Information provided
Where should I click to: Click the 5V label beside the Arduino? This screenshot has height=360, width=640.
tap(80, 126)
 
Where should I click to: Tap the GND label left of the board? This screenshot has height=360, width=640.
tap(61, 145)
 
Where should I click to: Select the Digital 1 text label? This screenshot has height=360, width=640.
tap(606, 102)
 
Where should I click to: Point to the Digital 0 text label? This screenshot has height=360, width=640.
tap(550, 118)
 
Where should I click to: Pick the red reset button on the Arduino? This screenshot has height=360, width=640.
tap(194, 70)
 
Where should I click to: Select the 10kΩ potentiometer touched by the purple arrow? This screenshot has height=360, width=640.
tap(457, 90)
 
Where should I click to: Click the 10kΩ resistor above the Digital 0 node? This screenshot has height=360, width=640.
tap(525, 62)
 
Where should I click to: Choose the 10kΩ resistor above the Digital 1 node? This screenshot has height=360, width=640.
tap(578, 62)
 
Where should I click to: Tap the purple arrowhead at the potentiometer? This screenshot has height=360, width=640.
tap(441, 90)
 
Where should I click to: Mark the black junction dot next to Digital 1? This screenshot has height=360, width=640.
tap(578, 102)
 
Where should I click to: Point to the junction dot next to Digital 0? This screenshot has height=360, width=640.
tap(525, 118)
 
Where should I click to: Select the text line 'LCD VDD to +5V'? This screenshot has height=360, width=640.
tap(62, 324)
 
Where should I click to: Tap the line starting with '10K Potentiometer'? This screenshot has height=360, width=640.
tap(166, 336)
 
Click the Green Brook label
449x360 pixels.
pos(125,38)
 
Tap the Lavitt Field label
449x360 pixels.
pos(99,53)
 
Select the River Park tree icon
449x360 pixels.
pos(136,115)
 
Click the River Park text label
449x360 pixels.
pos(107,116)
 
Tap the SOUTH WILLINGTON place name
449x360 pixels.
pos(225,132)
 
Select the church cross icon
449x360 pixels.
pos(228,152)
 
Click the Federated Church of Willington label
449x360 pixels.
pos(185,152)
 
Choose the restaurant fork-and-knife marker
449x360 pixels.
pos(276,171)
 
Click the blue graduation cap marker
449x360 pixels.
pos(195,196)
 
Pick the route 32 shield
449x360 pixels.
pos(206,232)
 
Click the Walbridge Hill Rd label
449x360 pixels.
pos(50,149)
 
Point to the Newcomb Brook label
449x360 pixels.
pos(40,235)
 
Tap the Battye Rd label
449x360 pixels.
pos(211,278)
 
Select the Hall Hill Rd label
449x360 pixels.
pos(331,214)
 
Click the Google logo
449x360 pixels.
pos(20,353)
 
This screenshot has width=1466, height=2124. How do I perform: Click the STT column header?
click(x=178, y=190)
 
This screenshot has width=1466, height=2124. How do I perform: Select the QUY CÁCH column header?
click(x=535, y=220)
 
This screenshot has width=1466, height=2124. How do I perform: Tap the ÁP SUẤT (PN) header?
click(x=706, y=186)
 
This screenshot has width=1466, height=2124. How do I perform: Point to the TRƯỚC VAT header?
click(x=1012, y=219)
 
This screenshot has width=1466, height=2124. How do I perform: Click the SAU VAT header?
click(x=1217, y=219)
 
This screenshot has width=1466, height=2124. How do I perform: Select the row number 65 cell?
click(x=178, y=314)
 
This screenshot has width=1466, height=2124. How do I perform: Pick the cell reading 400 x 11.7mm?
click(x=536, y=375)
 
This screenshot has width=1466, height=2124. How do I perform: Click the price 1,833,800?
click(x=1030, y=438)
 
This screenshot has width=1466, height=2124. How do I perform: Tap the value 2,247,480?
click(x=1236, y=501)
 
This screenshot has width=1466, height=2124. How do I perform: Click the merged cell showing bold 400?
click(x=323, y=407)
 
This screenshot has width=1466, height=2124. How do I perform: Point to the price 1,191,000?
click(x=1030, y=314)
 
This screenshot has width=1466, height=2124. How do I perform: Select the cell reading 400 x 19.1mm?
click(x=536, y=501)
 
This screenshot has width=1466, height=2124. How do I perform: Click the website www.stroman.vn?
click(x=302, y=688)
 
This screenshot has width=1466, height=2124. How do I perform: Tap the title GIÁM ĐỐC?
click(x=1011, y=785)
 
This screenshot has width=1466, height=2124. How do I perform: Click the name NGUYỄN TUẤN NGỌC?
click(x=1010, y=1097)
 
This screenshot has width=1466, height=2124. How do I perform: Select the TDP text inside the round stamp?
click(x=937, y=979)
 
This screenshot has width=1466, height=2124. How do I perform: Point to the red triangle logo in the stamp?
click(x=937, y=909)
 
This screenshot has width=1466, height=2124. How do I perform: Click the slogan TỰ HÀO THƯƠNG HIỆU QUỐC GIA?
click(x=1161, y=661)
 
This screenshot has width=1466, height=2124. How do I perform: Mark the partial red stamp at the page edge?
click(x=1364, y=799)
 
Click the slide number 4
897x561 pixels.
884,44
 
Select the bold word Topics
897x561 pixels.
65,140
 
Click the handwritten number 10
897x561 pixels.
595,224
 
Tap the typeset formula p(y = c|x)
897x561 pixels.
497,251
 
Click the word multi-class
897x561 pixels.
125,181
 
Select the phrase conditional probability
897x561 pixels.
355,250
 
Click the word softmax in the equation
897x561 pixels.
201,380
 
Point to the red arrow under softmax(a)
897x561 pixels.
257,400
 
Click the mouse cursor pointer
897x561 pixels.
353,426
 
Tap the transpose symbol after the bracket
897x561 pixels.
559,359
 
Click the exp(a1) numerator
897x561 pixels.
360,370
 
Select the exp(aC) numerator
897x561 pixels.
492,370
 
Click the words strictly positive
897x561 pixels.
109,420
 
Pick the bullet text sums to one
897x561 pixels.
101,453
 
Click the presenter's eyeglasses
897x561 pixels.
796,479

Given request
Copy word for word the items above, from the line with "Where should I click to: Mark" to the line with "pos(50,149)", including both of those lines.

The answer
Where should I click to: Mark the black junction dot next to Digital 1? This screenshot has height=360, width=640.
tap(578, 102)
 
Where should I click to: Point to the junction dot next to Digital 0? This screenshot has height=360, width=640.
tap(525, 118)
 
Where should I click to: Select the text line 'LCD VDD to +5V'? This screenshot has height=360, width=640.
tap(62, 324)
 
Where should I click to: Tap the line starting with '10K Potentiometer'? This screenshot has height=360, width=640.
tap(166, 336)
 
Click the Green Brook label
449x360 pixels.
pos(125,38)
 
Tap the Lavitt Field label
449x360 pixels.
pos(99,53)
 
Select the River Park tree icon
449x360 pixels.
pos(136,115)
 
Click the River Park text label
449x360 pixels.
pos(107,116)
 
Tap the SOUTH WILLINGTON place name
449x360 pixels.
pos(225,132)
 
Select the church cross icon
449x360 pixels.
pos(228,152)
 
Click the Federated Church of Willington label
449x360 pixels.
pos(185,152)
 
Choose the restaurant fork-and-knife marker
449x360 pixels.
pos(276,171)
 
Click the blue graduation cap marker
449x360 pixels.
pos(195,196)
 
Pick the route 32 shield
449x360 pixels.
pos(206,232)
 
Click the Walbridge Hill Rd label
449x360 pixels.
pos(50,149)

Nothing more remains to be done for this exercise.